What You Need to Know Before Playing Your First Show
17 Nov. 2014

What You Need to Know Before Playing Your First Show

Keep your phone handy! It can record your song ideas.

Inspiration strikes at the oddest of times, and when it does, it’s short-lived. Knowing this, I keep a recorder in my pocket at all times. So one day, I’m walking across the street minding my own business and BAM! It strikes. I drop everything I’m doing to try and relay this inspiring song idea from my thoughts to reality. As this new song idea floats around my head, the world around me stops. At this moment I feel as if this song that just briefly graced my thoughts is the best thing I’ve ever heard. Once it’s jotted down, I breathe a sigh of relief knowing this rare moment of inspiration has been recorded, and I can then finish working on this song later at home.

After it’s finally finished, a consuming feeling overtakes, and all I want to do from here on out is listen to this song I just created out of thin air over and over again on the way to work, to a friends house, or anywhere else I get the slightest chance to listen to it just one more time. It evokes an obsession that is hard to describe, and you wish that others can share this obsessing feeling with you about this very song you just wrote.

Now comes the hard part. To share your song, you’ll eventually have to perform it in front of others. Now, a whole different set of questions arise: What are they going to think? If I mess up this first show, will I be able to recover and play more later? Am I ready for this? The scary thing is, you’ll never know if you’re truly ready to play your first show; you just have to do it.

So, what are some good ways to prepare? What do you NEED to know before booking your first foray into live music?

1. Imagine Realistic On-Stage Scenarios

No need to break your guitar! It’s a good idea to have a backup in case a string breaks though.

Obviously this will take practice and it will get easier with every show, but try to imagine what it will be like realistically up there. Practice tuning your guitar while distracted by conversation & feel comfortable talking to an audience in between songs. Once this is out of the way, you can focus more on your music and less on filling what can sometimes be awkward gaps between your songs.

2. Check your Gear

This sounds scary, but it’s a good thing to think about. Imagine what can go wrong with your gear, and do all that is necessary to prevent it. Get strap locks for your guitar if your strap occasionally falls off, bring extra cables if you have one that only works intermittently, bring extra batteries in case a keyboard or anything you have that is battery-powered happens to fail, etc. This again will help you focus on the music of your set rather than other factors.

3. Feedback

Play in front of some people you trust, like good friends or family members who will give you honest feedback. They will be able to smooth out any missteps that may have slipped your mind during preparation.

4. Time Your Set

Keep your audience in the loop with social media!
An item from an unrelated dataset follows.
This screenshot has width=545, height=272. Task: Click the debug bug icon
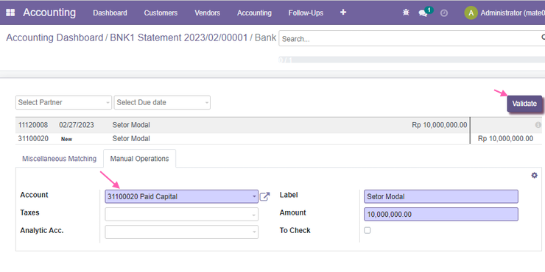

So, you have 30 minutes on stage, and 10 minutes worth of original material. Time to bust out some last-minute cover songs! Cover songs are fine as long as they’re well-rehearsed. Your audience took time to come out and enjoy themselves, so make it look like you put time into your set, and you have enough material to fill up your time on stage.

5. Get Ready to Promote!

You’ll be excited about your show so you’ll want to promote it. Don’t shy away, once it’s booked, it’s booked, so just own it and promote it with the end-goal being to get as many people there as possible. You can do this via social media platforms such as Facebook, Instagram and Twitter. Make a nice flyer for your show so it looks official. Also, post smaller updates leading up to the show to remind them because people forget, even if they’re excited to go.

6. Prepare to Deal with Mistakes

Act like the mistake was just part of your song. Just own it. Most people probably won’t even notice, and if they do, they’ll be even more impressed based on how well you recovered.

7. Do a Soundcheck

Have good communication with front of house audio engineer

Ensure you have good communication with the audio engineer working your set. Get to the venue early and talk to the person so he/she knows what kind of setup you have so they can make your sound shine up there. Once you’re up there, make sure you can hear yourself in the monitors before you start playing. Also, don’t be shy about asking the audio engineer to adjust levels or EQ in the mix in between your set.

8. Enjoy Yourself

Don’t take yourself too seriously. After all, you’re doing this to have fun and enjoy the experience. Whatever happens, land with grace, smile and be grateful for the opportunity to perform in front of an audience.

Hopefully, this will put your mind at ease and your first set will be a success that will keep the fire alive in you, wanting to perform again. Being on stage is a character-building experience, and it will help you conquer your fears. Enjoy the ride, feel alive, and in the words of Robert Hunter of The Grateful Dead, “Just Keep Truckin’ On!”